Top of INPUT DATA

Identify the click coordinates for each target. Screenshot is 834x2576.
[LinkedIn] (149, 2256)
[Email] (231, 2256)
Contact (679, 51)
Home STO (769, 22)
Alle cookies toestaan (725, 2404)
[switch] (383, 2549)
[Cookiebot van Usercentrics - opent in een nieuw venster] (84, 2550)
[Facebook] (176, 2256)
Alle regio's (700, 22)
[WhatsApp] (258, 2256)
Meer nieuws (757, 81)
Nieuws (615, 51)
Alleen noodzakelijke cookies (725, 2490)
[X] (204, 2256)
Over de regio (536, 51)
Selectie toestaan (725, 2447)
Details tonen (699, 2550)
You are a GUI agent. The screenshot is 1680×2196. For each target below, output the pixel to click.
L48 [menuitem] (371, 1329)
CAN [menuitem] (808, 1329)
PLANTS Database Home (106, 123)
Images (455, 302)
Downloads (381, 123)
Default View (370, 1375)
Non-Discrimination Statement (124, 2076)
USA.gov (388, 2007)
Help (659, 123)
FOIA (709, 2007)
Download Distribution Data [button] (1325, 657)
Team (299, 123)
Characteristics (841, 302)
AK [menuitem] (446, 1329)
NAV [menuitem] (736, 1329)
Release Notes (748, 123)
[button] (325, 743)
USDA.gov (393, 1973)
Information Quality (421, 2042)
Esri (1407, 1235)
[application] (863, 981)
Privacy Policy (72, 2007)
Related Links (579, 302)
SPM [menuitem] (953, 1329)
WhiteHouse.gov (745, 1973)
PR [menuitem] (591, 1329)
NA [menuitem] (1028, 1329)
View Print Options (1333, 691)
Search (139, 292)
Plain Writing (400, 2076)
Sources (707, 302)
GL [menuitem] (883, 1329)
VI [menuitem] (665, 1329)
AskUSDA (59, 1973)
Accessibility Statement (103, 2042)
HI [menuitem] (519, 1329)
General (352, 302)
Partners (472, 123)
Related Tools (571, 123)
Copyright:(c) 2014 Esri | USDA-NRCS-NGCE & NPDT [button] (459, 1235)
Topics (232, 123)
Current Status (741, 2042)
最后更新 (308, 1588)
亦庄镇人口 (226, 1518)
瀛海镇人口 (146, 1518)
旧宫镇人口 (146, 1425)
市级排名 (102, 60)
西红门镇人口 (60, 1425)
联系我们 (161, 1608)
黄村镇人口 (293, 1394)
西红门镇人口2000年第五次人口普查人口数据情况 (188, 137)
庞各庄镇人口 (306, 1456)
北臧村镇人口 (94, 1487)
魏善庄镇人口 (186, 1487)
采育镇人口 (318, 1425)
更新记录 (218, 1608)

Bottom of INPUT DATA

◆ PROBLEM REQUIREMENTS ◆
Keep only the lines from the one containing "Download Distribution Data" through the final line of the records, and transcribe them exactly.

◆ TASK RESULT ◆
Download Distribution Data [button] (1325, 657)
Team (299, 123)
Characteristics (841, 302)
AK [menuitem] (446, 1329)
NAV [menuitem] (736, 1329)
Release Notes (748, 123)
[button] (325, 743)
USDA.gov (393, 1973)
Information Quality (421, 2042)
Esri (1407, 1235)
[application] (863, 981)
Privacy Policy (72, 2007)
Related Links (579, 302)
SPM [menuitem] (953, 1329)
WhiteHouse.gov (745, 1973)
PR [menuitem] (591, 1329)
NA [menuitem] (1028, 1329)
View Print Options (1333, 691)
Search (139, 292)
Plain Writing (400, 2076)
Sources (707, 302)
GL [menuitem] (883, 1329)
VI [menuitem] (665, 1329)
AskUSDA (59, 1973)
Accessibility Statement (103, 2042)
HI [menuitem] (519, 1329)
General (352, 302)
Partners (472, 123)
Related Tools (571, 123)
Copyright:(c) 2014 Esri | USDA-NRCS-NGCE & NPDT [button] (459, 1235)
Topics (232, 123)
Current Status (741, 2042)
最后更新 (308, 1588)
亦庄镇人口 (226, 1518)
瀛海镇人口 (146, 1518)
旧宫镇人口 (146, 1425)
市级排名 (102, 60)
西红门镇人口 (60, 1425)
联系我们 (161, 1608)
黄村镇人口 (293, 1394)
西红门镇人口2000年第五次人口普查人口数据情况 (188, 137)
庞各庄镇人口 (306, 1456)
北臧村镇人口 (94, 1487)
魏善庄镇人口 (186, 1487)
采育镇人口 (318, 1425)
更新记录 (218, 1608)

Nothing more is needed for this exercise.